START Exercise material

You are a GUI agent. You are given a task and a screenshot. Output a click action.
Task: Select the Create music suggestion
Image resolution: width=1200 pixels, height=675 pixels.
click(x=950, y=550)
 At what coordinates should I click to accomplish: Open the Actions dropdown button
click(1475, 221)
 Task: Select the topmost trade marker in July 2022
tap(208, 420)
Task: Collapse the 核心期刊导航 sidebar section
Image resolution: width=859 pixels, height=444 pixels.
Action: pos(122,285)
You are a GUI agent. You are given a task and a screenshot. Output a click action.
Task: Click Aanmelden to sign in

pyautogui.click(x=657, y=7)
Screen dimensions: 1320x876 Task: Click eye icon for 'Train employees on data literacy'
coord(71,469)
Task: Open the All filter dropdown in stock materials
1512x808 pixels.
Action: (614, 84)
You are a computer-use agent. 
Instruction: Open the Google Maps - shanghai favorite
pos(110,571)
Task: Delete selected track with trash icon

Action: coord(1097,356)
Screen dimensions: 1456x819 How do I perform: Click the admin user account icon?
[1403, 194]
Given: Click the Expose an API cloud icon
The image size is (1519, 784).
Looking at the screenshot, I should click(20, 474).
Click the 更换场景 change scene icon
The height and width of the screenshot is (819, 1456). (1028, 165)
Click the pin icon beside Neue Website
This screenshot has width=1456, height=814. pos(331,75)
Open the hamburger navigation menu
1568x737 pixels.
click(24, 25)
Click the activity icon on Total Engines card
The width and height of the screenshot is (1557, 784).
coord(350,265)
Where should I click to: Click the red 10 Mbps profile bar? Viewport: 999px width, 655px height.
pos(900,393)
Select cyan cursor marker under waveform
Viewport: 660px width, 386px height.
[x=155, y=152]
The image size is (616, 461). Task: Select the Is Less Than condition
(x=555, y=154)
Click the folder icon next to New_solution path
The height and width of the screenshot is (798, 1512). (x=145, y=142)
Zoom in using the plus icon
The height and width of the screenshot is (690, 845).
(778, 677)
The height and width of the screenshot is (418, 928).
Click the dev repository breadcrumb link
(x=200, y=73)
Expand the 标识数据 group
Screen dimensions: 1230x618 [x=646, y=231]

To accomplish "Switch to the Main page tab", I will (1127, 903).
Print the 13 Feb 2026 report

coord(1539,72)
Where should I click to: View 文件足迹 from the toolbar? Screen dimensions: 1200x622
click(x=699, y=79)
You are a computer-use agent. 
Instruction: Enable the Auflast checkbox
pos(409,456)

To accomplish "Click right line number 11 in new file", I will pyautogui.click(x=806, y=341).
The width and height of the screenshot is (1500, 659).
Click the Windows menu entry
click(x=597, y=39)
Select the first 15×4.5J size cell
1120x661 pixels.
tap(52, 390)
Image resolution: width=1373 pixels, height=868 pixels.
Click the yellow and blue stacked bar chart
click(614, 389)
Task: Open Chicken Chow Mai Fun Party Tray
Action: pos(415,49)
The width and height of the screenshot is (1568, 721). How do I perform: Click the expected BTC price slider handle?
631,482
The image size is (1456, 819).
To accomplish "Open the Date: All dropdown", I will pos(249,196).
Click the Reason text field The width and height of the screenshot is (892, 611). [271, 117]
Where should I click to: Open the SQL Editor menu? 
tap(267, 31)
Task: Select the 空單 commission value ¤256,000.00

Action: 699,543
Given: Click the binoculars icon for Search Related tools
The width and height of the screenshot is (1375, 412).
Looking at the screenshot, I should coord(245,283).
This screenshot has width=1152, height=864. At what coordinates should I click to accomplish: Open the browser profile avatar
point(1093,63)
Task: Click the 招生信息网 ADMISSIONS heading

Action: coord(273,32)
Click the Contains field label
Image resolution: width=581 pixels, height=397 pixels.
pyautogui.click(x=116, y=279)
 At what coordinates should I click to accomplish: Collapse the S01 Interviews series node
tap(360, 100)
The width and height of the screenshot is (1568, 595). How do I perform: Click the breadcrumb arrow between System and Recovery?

END Exercise material

▶ **Instructions to follow**
Copy the lines exactly, starting at the line that contains "The width and height of the screenshot is (1568, 721)." and ending at the line that contains "pyautogui.click(x=116, y=279)".

▶ **The output**
The width and height of the screenshot is (1568, 721). How do I perform: Click the expected BTC price slider handle?
631,482
The image size is (1456, 819).
To accomplish "Open the Date: All dropdown", I will pos(249,196).
Click the Reason text field The width and height of the screenshot is (892, 611). [271, 117]
Where should I click to: Open the SQL Editor menu? 
tap(267, 31)
Task: Select the 空單 commission value ¤256,000.00

Action: 699,543
Given: Click the binoculars icon for Search Related tools
The width and height of the screenshot is (1375, 412).
Looking at the screenshot, I should coord(245,283).
This screenshot has width=1152, height=864. At what coordinates should I click to accomplish: Open the browser profile avatar
point(1093,63)
Task: Click the 招生信息网 ADMISSIONS heading

Action: coord(273,32)
Click the Contains field label
Image resolution: width=581 pixels, height=397 pixels.
pyautogui.click(x=116, y=279)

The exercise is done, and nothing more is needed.